• **练习要求**
1 – 将ESP32_AI_LLM项目说明中从“本项目使用esp32接入讯飞”到“然后进入控制台，创建新应用。”之间的文字（含首尾）一字不差地抄录下来。
2 – 接着ESP32_AI_LLM项目说明的最后一句，继续往下写。

--- 给定文本 ---

ESP32_AI_LLM is a project that uses ESP32 to connect to Xunfei Xinghuo, Dou Bao, and Tongyi Qianwen large models to achieve voice chat functions, supporting online voice wake-up, continuous conversation, music playback, and real-time display of conversation content on an external screen. The project requires specific hardware components and provides functionalities such as voice wake-up, voice conversation, convenient network configuration, music playback, volume adjustment, LED control, model switching, and screen display. Users can deploy the project by setting up Xunfei services, cloning the repository, configuring necessary parameters, installing drivers, compiling, and burning the code.

README:

ESP32_AI_LLM（接入asrpro模块的版本在withasrpro分支）

简介

本项目使用esp32接入讯飞星火大模型、豆包大模型（流式调用）、通义千问大模型实现语音对话聊天功能，支持在线语音唤醒、连续对话、音乐播放等功能，同时外接了一块显示屏实时显示对话的内容。

使用说明

开通讯飞相关服务（在llm-parameter文件夹可以看到各参数所在位置的图片）

1.进入讯飞开发平台主页（https://www.xfyun.cn），注册账号，然后进入控制台，创建新应用。

2.开通相关服务：

llm大模型服务：
stt语音转文字服务：

开通豆包大模型服务（可选）

进入火山引擎主页（https://console.volcengine.com），注册账号，实名认证。主页->产品->豆包大模型（火山方舟）->立即体验->API Key管理->创建API Key->开通管理->开通你想使用的大模型服务->在线推理->创建推理接入点

开通通义千问大模型服务（可选）

进入阿里云百炼大模型服务平台（https://bailian.console.aliyun.com），支付宝扫码登录，或者注册账号。

--- 数据摘录 ---

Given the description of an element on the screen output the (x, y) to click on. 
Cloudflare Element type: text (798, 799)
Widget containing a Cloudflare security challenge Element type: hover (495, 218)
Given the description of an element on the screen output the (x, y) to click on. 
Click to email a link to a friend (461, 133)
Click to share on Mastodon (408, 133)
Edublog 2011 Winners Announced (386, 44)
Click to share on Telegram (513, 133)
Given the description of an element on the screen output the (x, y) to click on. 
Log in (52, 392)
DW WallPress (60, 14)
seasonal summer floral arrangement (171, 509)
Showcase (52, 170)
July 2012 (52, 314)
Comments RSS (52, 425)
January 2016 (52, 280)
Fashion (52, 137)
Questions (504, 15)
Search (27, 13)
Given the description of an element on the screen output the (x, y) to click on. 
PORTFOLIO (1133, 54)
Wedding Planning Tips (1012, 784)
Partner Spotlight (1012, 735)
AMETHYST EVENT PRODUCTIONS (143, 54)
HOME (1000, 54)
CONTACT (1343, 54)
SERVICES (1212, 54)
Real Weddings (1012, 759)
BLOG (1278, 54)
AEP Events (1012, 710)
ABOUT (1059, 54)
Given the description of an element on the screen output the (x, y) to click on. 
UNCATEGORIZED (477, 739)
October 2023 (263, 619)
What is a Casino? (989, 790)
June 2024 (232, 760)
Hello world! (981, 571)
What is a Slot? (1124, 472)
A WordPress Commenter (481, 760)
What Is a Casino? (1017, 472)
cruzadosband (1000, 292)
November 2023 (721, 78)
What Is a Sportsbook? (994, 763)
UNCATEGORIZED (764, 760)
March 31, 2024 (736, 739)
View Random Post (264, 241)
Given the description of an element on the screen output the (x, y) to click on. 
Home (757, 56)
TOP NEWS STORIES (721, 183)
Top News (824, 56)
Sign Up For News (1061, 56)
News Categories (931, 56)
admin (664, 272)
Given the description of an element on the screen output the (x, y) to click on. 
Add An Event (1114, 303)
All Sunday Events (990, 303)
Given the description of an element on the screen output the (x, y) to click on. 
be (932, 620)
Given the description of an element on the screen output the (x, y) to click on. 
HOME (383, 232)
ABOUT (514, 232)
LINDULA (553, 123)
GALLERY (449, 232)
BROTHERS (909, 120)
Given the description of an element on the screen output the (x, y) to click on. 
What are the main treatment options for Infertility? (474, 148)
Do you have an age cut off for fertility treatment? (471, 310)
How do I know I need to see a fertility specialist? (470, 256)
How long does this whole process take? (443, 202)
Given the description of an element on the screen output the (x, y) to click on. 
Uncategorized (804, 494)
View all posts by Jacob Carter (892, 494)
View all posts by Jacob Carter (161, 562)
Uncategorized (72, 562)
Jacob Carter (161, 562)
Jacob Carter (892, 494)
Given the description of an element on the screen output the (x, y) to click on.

---

• **任务结果**
1 –
本项目使用esp32接入讯飞星火大模型、豆包大模型（流式调用）、通义千问大模型实现语音对话聊天功能，支持在线语音唤醒、连续对话、音乐播放等功能，同时外接了一块显示屏实时显示对话的内容。

使用说明

开通讯飞相关服务（在llm-parameter文件夹可以看到各参数所在位置的图片）

1.进入讯飞开发平台主页（https://www.xfyun.cn），注册账号，然后进入控制台，创建新应用。

2 –
项目开发环境

使用vscode中的platformIO插件

硬件使用清单

ESP-WROOM-32、INMP441全向麦克风、MAX98357 I2S音频放大器模块、喇叭、1.8寸（128x160）RGB_TFT屏幕、面包板（400孔85x55mm）两块、面包板跳线若干、数据线一条、led灯一个（可选）

注意事项：其中ESP32需要安装相应的驱动程序

硬件接线

麦克风：

VDD -> 3.3v
GND -> GND
SD -> GPIO22
WS -> GPIO15
SCK -> GPIO4

音频放大模块：

Vin -> VIN
GND -> GND
LRC -> GPIO27
BCLK -> GPIO26
DIN -> GPIO25

1.8寸OLED屏幕：

VDD -> VIN
GND -> GND
SCL -> GPIO18
SDA -> GPIO23
RST -> GPIO12
DC -> GPIO32
CS -> GPIO5

led灯：

正极 -> GPIO33
负极 -> GND

连接成品图在最后

串口监视器推荐

https://serial.keysking.com

设置参考：

程序执行流程

setup初始化：

初始化串口通信、引脚配置、屏幕显示、录音模块Audio1、音频输出模块Audio2。
初始化Preferences，调用wifiConnect()连接网络。
调用getTimeFromServer()从百度服务器获取当前日期和时间，然后调用getUrl()生成url和url1（分别用于星火大模型和语音识别的鉴权）。
如果网络连接成功，则开始对话；如果连接失败，esp32启动热点和web服务器。

loop循环：

轮询处理WebSocket客户端消息，检查和处理从服务器接收的消息、发送等待发送的数据，维护与服务器的连接。
如果有多段语音需要播放，调用voiceplay()函数播放后续的语音。
调用audio2.loop()确保音频流的连续和稳定播放。
没有音频播放时，熄灭板载LED；有音频播放时，点亮板载LED。
进入待机模式，启动唤醒词识别，可在onMessageCallback1()中自定义唤醒词。
检测到板载boot按键被按下时，连接WebSocket服务器1（语音转文字）并开启录音，在8秒内没有说话就会结束本轮对话，然后进入待机模式，启动唤醒词识别。如果有说话，录音结束后调用讯飞STT服务API接口将语音转文本。如果文本内容为空，回复“对不起，我没有听清，可以再说一遍吗？”；不为空时连接WebSocket服务器（大模型），将文本发送给星火大模型（可选豆包大模型），然后接收大模型回复文本，并发送给百度的TTS服务转语音播放，同时在屏幕上显示对话内容。
检测到AI说话完毕后，自动连接WebSocket服务器1（语音转文字）并开启录音，后面的与上一条相同，实现连续对话功能。

功能介绍

语音唤醒功能

设备启动连接网络后会直接进入待机状态，开启录音并连接讯飞的stt服务进行唤醒词识别，如果长时间不使用，请断开设备电源，防止讯飞stt服务量的大量耗费。唤醒词可在main.cpp的第999行修改。

语音对话功能

ESP32连接网络后，进行语音唤醒或者按下板载的boot键即可开始对话。项目使用INMP441全向麦克风模块接受用户的语音输入，然后调用科大讯飞的STT服务API接口，将语音数据发送进行语音识别，接收返回的信息并提取出识别结果。接收到识别结果后，调用科大讯飞的星火大模型（可选豆包大模型）的API接口，将识别结果发送至大模型，由大模型给出回答后，从返回的信息中提取出回答内容，并发送给百度的TTS服务，最终输出语音回答。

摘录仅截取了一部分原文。